What needs to be done >>
The full set of entries below needs to be written out exactly.

Given data >>
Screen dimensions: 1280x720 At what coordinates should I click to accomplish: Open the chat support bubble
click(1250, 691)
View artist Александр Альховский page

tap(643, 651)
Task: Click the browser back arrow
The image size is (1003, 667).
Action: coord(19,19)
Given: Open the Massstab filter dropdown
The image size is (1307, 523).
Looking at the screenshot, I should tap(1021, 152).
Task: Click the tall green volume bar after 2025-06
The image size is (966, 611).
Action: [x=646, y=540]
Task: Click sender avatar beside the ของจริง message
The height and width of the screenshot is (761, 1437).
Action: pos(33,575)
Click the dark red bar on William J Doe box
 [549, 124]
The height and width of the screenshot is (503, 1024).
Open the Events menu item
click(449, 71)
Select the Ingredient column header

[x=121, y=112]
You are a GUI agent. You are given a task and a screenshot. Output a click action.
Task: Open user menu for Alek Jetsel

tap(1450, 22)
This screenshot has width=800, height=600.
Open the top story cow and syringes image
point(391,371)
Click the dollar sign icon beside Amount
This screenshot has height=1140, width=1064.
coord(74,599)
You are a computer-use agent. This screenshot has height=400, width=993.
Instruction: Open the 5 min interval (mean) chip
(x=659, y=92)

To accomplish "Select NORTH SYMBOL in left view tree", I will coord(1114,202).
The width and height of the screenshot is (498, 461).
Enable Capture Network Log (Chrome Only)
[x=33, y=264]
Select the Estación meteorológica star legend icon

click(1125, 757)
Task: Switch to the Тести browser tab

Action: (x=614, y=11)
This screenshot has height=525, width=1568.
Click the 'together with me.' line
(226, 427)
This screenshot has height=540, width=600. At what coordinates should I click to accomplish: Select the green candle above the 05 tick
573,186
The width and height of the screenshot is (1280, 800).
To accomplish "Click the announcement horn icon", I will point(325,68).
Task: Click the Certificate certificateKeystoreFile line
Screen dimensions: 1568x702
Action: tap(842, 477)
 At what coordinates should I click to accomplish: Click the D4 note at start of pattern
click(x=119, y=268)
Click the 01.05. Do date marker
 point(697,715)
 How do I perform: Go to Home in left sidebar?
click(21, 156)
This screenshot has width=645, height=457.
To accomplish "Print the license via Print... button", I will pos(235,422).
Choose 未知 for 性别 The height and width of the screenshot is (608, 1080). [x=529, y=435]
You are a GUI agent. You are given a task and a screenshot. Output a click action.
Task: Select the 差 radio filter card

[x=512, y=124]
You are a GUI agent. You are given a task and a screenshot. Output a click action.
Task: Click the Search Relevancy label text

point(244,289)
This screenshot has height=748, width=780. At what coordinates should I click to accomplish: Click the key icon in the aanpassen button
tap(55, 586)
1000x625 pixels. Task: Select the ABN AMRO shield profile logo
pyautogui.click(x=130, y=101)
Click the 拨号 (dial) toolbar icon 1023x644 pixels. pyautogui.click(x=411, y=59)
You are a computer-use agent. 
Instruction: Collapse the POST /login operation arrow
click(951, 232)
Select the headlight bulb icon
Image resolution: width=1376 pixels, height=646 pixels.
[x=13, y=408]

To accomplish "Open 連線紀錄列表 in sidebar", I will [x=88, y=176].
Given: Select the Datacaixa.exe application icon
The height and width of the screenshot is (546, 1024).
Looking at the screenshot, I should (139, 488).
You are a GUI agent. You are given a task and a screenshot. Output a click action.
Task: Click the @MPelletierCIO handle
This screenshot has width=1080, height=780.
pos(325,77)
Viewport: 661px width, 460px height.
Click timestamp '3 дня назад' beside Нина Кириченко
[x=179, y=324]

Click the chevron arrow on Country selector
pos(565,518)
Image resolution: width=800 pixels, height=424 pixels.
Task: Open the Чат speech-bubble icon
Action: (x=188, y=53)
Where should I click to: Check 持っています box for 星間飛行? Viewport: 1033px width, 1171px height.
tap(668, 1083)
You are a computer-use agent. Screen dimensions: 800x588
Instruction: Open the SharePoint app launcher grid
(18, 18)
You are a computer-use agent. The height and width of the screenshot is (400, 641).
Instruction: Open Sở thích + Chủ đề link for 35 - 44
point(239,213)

Answer to the problem >>
Screen dimensions: 1280x720 At what coordinates should I click to accomplish: Open the chat support bubble
click(1250, 691)
View artist Александр Альховский page

tap(643, 651)
Task: Click the browser back arrow
The image size is (1003, 667).
Action: coord(19,19)
Given: Open the Massstab filter dropdown
The image size is (1307, 523).
Looking at the screenshot, I should tap(1021, 152).
Task: Click the tall green volume bar after 2025-06
The image size is (966, 611).
Action: [x=646, y=540]
Task: Click sender avatar beside the ของจริง message
The height and width of the screenshot is (761, 1437).
Action: pos(33,575)
Click the dark red bar on William J Doe box
 [549, 124]
The height and width of the screenshot is (503, 1024).
Open the Events menu item
click(449, 71)
Select the Ingredient column header

[x=121, y=112]
You are a GUI agent. You are given a task and a screenshot. Output a click action.
Task: Open user menu for Alek Jetsel

tap(1450, 22)
This screenshot has width=800, height=600.
Open the top story cow and syringes image
point(391,371)
Click the dollar sign icon beside Amount
This screenshot has height=1140, width=1064.
coord(74,599)
You are a computer-use agent. This screenshot has height=400, width=993.
Instruction: Open the 5 min interval (mean) chip
(x=659, y=92)

To accomplish "Select NORTH SYMBOL in left view tree", I will coord(1114,202).
The width and height of the screenshot is (498, 461).
Enable Capture Network Log (Chrome Only)
[x=33, y=264]
Select the Estación meteorológica star legend icon

click(1125, 757)
Task: Switch to the Тести browser tab

Action: (x=614, y=11)
This screenshot has height=525, width=1568.
Click the 'together with me.' line
(226, 427)
This screenshot has height=540, width=600. At what coordinates should I click to accomplish: Select the green candle above the 05 tick
573,186
The width and height of the screenshot is (1280, 800).
To accomplish "Click the announcement horn icon", I will point(325,68).
Task: Click the Certificate certificateKeystoreFile line
Screen dimensions: 1568x702
Action: tap(842, 477)
 At what coordinates should I click to accomplish: Click the D4 note at start of pattern
click(x=119, y=268)
Click the 01.05. Do date marker
 point(697,715)
 How do I perform: Go to Home in left sidebar?
click(21, 156)
This screenshot has width=645, height=457.
To accomplish "Print the license via Print... button", I will pos(235,422).
Choose 未知 for 性别 The height and width of the screenshot is (608, 1080). [x=529, y=435]
You are a GUI agent. You are given a task and a screenshot. Output a click action.
Task: Select the 差 radio filter card

[x=512, y=124]
You are a GUI agent. You are given a task and a screenshot. Output a click action.
Task: Click the Search Relevancy label text

point(244,289)
This screenshot has height=748, width=780. At what coordinates should I click to accomplish: Click the key icon in the aanpassen button
tap(55, 586)
1000x625 pixels. Task: Select the ABN AMRO shield profile logo
pyautogui.click(x=130, y=101)
Click the 拨号 (dial) toolbar icon 1023x644 pixels. pyautogui.click(x=411, y=59)
You are a computer-use agent. 
Instruction: Collapse the POST /login operation arrow
click(951, 232)
Select the headlight bulb icon
Image resolution: width=1376 pixels, height=646 pixels.
[x=13, y=408]

To accomplish "Open 連線紀錄列表 in sidebar", I will [x=88, y=176].
Given: Select the Datacaixa.exe application icon
The height and width of the screenshot is (546, 1024).
Looking at the screenshot, I should (139, 488).
You are a GUI agent. You are given a task and a screenshot. Output a click action.
Task: Click the @MPelletierCIO handle
This screenshot has width=1080, height=780.
pos(325,77)
Viewport: 661px width, 460px height.
Click timestamp '3 дня назад' beside Нина Кириченко
[x=179, y=324]

Click the chevron arrow on Country selector
pos(565,518)
Image resolution: width=800 pixels, height=424 pixels.
Task: Open the Чат speech-bubble icon
Action: (x=188, y=53)
Where should I click to: Check 持っています box for 星間飛行? Viewport: 1033px width, 1171px height.
tap(668, 1083)
You are a computer-use agent. Screen dimensions: 800x588
Instruction: Open the SharePoint app launcher grid
(18, 18)
You are a computer-use agent. The height and width of the screenshot is (400, 641).
Instruction: Open Sở thích + Chủ đề link for 35 - 44
point(239,213)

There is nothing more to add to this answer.